McIntire-Stennis — $33.9 million (level)

 

CJS

  • NSF– $7.4 overall
    • MREFC– $209.0 Million (+$8.7 million, $121.9 million for 3 research vessels)
  • NOAA
    •  Integrated Ocean Observing System– $30.7 million (+$1.2 million)
  • Adopts IOOS language from both bills (will need to go through again) and encourages use of HF radars
    • OAR CI’s– $60.0 M (level)
    • Sea Grant– $63.0 M (- $10.0 M)
  • NASA
    • Space Grant– $40.0 M (level)
    • Earth Science– $1.92 B (level)

E&W

  • EERE — $761 million (+$40 million)
    • Water Power Energy R&D $84 million (+$14 million)
  • ARPA-E — $276 million (+$15 million)
  • Office of Science – $5.4 billion (+$40 million)
    • Fusion — $330 million (+$7 million)

 

Interior

  • EPA Science and Technology — $91.9 million (-$9 million)
    The bill provides $713,823,000 to be partially offset by a $7,350,000 rescission for a net discretionary appropriation of$706,473,000. The bill transfers $15,496,000 from the Hazardous Substance Superfund account to this account.

    • Chemical safety and sustainability – $ 126.9 million (-$9 million)
    • National priorities — $4.1 million (-$10 million, but over the FY2017 request of $0)
    • Safe and sustainable water resources — $106.2 million (-$1.1 million)
    • Sustainable and healthy communities — $ 134.3 million (-$5.6 million)
  • USGS
    • CRU’s– $17.4 million (level)
    • Earthquake Early Warning– $10.2 M (+ $2 M)
  • NEH– $149.8 million (+$1.9 million)

 

 

OMB Director Mulvaney Pushing for Sanctuary City Language in FY2017

OMB Director Mick Mulvaney is pushing House lawmakers to include language in the FY2017 omnibus appropriations bill to restrict federal funding grants for cities that do not enforce federal immigration policies.
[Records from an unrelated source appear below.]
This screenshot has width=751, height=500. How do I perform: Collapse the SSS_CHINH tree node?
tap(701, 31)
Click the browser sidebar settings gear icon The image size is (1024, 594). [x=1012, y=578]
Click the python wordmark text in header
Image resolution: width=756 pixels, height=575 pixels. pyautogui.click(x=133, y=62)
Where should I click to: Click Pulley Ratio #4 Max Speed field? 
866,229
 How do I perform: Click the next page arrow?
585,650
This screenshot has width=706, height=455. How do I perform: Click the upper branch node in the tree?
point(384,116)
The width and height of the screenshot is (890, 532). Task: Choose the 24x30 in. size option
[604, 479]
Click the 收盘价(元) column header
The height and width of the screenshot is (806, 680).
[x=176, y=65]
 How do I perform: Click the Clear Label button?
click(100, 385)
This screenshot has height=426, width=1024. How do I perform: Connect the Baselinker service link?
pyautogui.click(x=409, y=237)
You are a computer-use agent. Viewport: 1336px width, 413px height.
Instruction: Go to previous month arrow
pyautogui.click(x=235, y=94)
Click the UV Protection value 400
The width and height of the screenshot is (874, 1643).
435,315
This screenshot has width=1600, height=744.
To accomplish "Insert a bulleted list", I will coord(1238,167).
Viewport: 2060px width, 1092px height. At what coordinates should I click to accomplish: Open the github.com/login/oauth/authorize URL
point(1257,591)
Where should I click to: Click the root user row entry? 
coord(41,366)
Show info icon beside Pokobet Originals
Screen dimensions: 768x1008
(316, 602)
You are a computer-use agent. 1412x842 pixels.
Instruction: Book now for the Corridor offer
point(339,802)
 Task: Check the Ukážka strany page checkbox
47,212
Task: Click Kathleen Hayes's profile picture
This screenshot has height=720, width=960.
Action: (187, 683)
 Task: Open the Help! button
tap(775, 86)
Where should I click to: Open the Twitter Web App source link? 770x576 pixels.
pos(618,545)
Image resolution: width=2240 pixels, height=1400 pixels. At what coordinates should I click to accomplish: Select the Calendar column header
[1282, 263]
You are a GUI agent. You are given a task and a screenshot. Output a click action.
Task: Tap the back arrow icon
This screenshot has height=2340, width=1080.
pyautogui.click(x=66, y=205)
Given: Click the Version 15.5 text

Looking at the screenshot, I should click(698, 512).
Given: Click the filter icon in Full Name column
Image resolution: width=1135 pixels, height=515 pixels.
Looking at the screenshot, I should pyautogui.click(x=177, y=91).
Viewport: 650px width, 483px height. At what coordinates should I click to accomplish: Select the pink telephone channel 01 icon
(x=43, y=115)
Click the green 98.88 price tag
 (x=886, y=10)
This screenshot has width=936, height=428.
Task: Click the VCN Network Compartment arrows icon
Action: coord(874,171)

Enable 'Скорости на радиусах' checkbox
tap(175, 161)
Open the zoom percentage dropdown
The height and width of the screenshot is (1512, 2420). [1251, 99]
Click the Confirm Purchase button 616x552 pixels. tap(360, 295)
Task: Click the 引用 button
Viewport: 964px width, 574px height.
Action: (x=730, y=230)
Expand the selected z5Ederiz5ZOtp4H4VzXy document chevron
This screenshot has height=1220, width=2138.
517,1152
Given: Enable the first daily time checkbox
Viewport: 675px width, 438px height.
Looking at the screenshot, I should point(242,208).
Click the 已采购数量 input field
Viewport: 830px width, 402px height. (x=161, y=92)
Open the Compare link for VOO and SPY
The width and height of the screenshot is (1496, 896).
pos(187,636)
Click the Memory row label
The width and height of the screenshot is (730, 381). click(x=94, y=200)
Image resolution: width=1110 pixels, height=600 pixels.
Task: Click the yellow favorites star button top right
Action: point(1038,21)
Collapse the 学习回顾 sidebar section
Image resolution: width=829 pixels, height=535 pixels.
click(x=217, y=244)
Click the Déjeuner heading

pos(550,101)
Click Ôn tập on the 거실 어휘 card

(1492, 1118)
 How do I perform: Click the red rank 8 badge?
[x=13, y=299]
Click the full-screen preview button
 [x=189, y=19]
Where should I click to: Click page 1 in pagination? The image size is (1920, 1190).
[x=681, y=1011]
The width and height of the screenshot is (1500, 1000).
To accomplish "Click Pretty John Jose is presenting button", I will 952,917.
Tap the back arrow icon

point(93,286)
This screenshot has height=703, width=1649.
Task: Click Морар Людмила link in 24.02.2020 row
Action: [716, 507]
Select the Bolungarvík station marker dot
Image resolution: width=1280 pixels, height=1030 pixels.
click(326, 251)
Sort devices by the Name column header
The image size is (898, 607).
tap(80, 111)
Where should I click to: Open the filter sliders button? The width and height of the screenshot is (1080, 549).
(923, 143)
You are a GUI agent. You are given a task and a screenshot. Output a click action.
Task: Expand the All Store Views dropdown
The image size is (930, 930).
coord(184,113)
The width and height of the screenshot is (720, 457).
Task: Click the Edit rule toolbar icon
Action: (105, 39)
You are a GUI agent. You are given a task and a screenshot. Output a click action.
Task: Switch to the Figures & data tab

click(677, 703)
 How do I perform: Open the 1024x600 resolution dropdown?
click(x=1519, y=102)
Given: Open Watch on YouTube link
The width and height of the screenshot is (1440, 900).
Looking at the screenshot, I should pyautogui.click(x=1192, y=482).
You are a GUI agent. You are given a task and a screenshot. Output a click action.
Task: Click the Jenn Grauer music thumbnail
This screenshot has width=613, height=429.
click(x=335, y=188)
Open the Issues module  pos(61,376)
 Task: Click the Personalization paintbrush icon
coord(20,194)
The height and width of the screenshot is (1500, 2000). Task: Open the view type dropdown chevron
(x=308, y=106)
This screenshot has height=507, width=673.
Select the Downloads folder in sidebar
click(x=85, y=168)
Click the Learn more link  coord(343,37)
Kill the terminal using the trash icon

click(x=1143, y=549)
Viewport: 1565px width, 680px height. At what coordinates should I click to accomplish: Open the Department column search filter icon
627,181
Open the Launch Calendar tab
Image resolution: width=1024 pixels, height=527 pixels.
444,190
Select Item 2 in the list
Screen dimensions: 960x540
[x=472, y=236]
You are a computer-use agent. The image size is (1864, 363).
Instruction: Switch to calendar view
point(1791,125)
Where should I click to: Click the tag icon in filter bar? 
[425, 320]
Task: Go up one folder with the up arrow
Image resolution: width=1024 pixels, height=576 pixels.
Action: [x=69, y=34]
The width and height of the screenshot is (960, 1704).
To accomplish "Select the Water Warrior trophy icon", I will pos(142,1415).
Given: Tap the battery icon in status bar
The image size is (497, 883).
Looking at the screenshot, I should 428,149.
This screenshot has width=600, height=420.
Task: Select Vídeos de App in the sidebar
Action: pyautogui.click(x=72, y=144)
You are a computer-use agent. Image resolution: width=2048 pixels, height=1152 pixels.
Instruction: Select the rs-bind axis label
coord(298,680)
The goal is to bring the House Freedom Caucus on board with a government funding bill.

Such a provision, known as a rider, would put the already delicate negotiations under further strain, as Congressional Republicans already struggle to deal with the Administration’s supplemental request to begin building a border wall. A rider prohibiting federal funds from going to sanctuary cities would guarantee zero Democratic support.  

Despite recent changes to the Senate rules regarding confirming Supreme Court Justices, the Senate will need 60 votes to move forward with any appropriations bill and Senate Republicans are only 52 votes. 

When Congress returns on April 25th from its two-week recess for Passover and Easter, it will have 4 legislative days to pass some vehicle (an omnibus or another CR) for FY2017 funding or risk a shutdown.